Depending on your settings, you might get only exact matches, or you might get images that could be the same and you need to review manually. For instance, many of my wife and my wedding photos appear many times in my storage as thumbnails and other iterations, but of each set it appears that only one is the original, high-resolution version. (The thumbnails seem to be related to web galleries and old iPhoto libraries.)
However, from a 2010 family photoshoot, with the slightly loose settings I used, groups of distinct images taken by the photographer as a burst were grouped together as well. This is actually quite useful: I can review these sets and figure out if I need to keep nine 11MB images forever, or pick the best one or two and dump the rest. I’m sentimental, but I’m also realistic about how many nearly identical images are worth keeping.

A Face-to-Face mode maximizes screen area for comparisons.
While the Face-to-Face view lets you compare two photos at a time displayed as big as they can be, I like the All-in-One view quite a lot to see the entire set of matched similar images. Fortunately, Photosweeper 3 retains your position in matched images, which it marks as numbered groups, when you switch among views—as long as you have at least one image selected. If you switch without a selection, it jumps back to Group 1.
An deep Info sidebar in One by One and All-in-One views show all an image’s metadata, which is quite handy if you’re trying to make better determinations about which to keep.
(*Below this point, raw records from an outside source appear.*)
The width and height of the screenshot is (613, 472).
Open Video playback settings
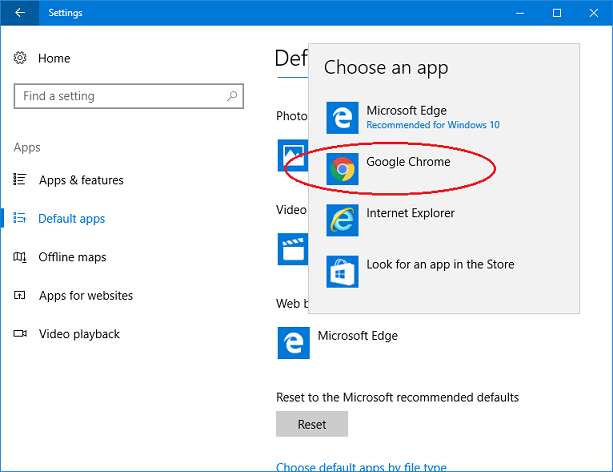click(79, 334)
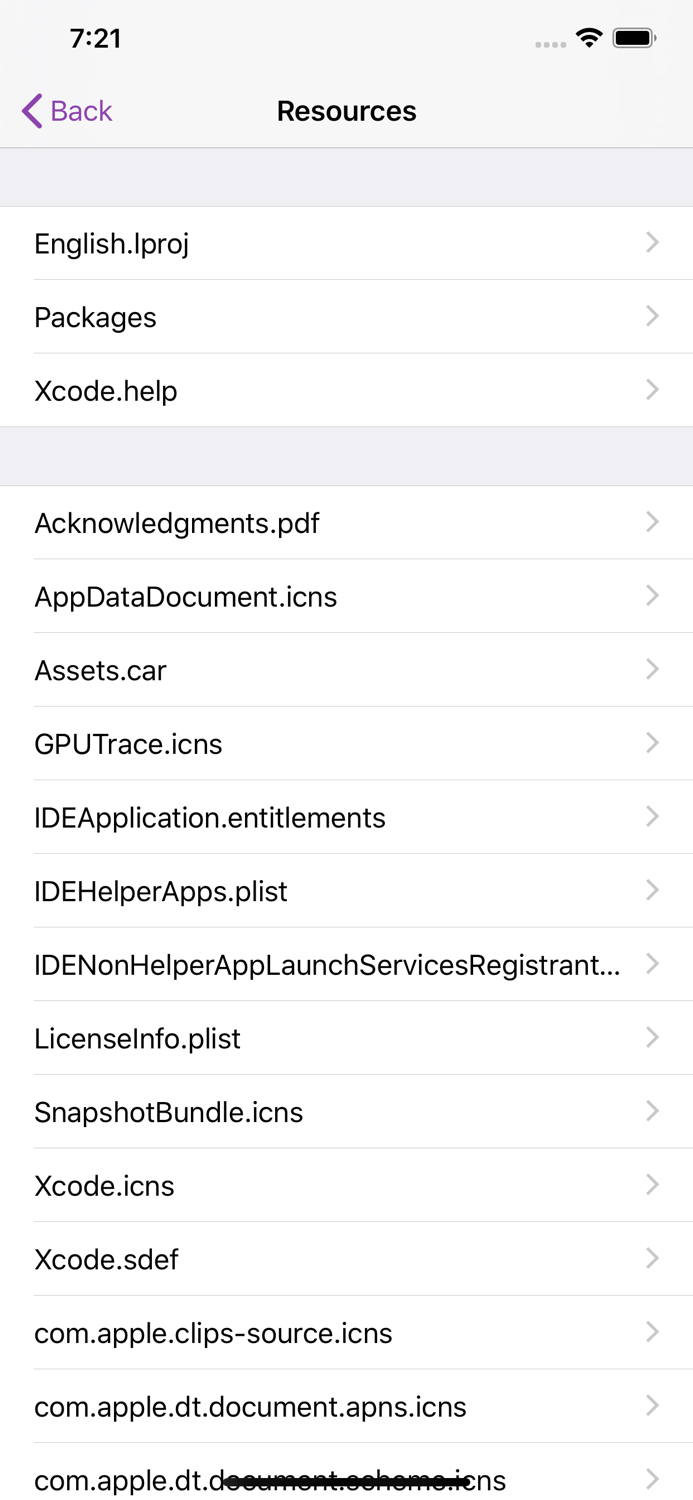Expand the chevron beside Xcode.sdef
Screen dimensions: 693x1500
pyautogui.click(x=652, y=1258)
Auto Mark uses hierarchical rules you can re-order and customize to try to pick the best match from a set of similar ones.
Beyond the comparisons, useful in themselves, Photosweeper’s Auto Mark feature does a fantastic job of letting you prioritize which image you likely want to keep among a set. You can perform an Auto Mark operation immediately after performing a comparison or at any point while view the results. The app offers a set of conditions that you can rearrange that it uses to score photos, such as whether the metadata contains a star rating, the creation date (being earlier or later than other photos in the set), image density (dots per inch), and so forth. You can also mark images individually to delete or retain.
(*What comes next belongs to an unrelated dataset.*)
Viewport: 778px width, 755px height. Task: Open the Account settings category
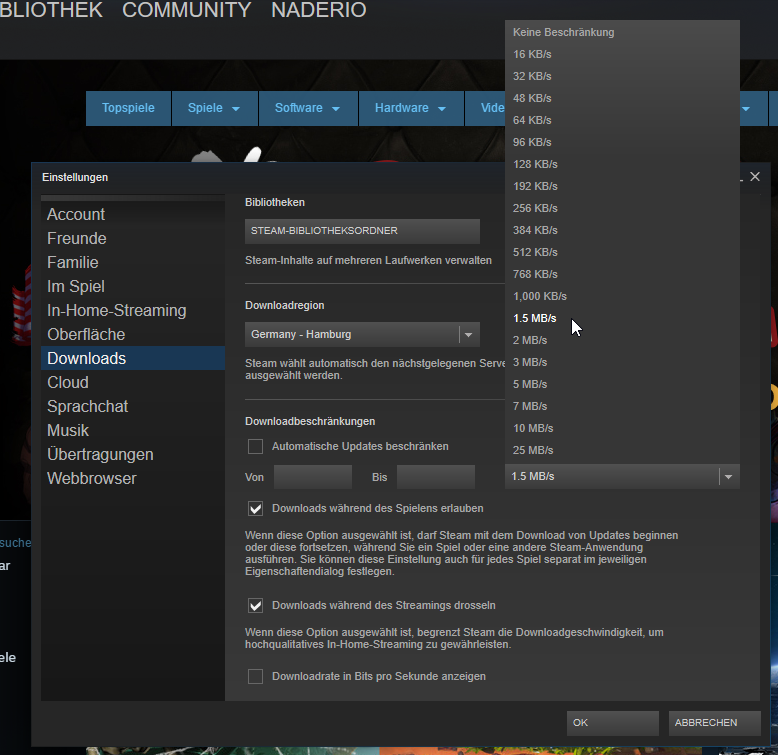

You can use extremely detailed advanced criteria for finding similar images, useful for particular kinds of photo sets you want to de-duplicate.
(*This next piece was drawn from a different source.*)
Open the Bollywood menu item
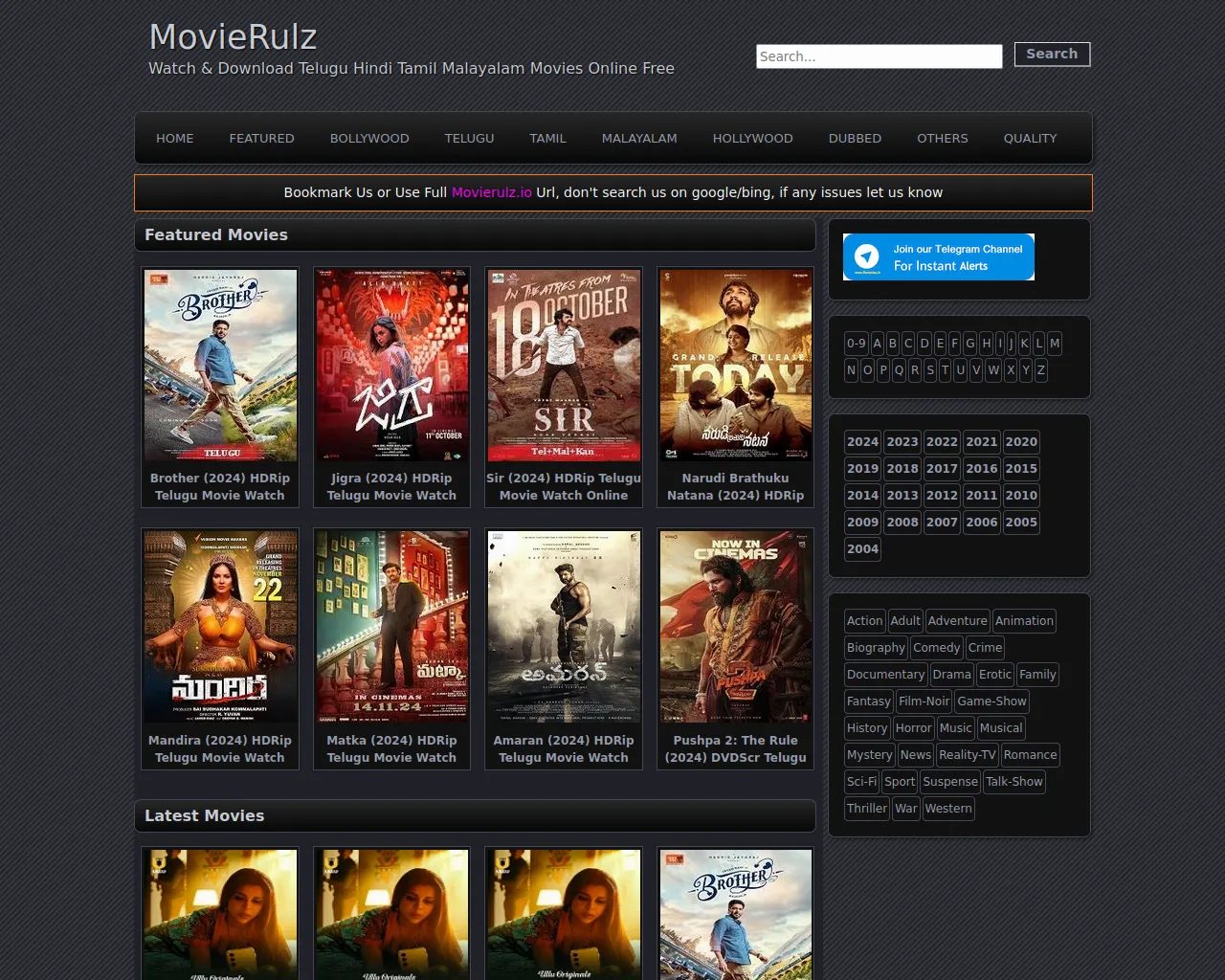pos(369,139)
The semi-terrifying last step is likely to click Trash Marked, which drops the images into the system Trash, after which point then you need to empty the trash in the Finder to truly get rid of them. Have I mentioned that backups are great? The program warns you when you click to trash images so you don’t accidentally trigger that action, which, while reversible, would be pain, like stuffing toothpaste back into the tube in terms of moving images back to the folders you had them in.
Photosweeper doesn’t let you save the state of a comparison as such; it will retain the last session when you close the main window or quit the app, and can restore that, and it keeps the various locations you specified in setup in its sidebar. But you can’t save sessions to bring up again. That would be the one big improvement it could bring as an option, but it might be useful only in limited circumstances.
The app rewards time spent with it, as there are even more features and options I’m not covering, including consolidating images by copying those you select into a single folder, no matter their origin.

Photosweeper 3 is smart enough to avoid extra duplication between media libraries and photos in folders.
Bottom line
If you’ve been wrestling with duplicate or similar images scattered across your Mac’s startup drive or multiple drives, Photosweeper 3’s flexibility in how you find images you don’t need to keep lets you fine tune results depending on each set of photos you want to examine. That flexibility, power, ease of use, and excellent automatic marking of the likely best image to keep make it easily worth its low cost and perpetual upgrades.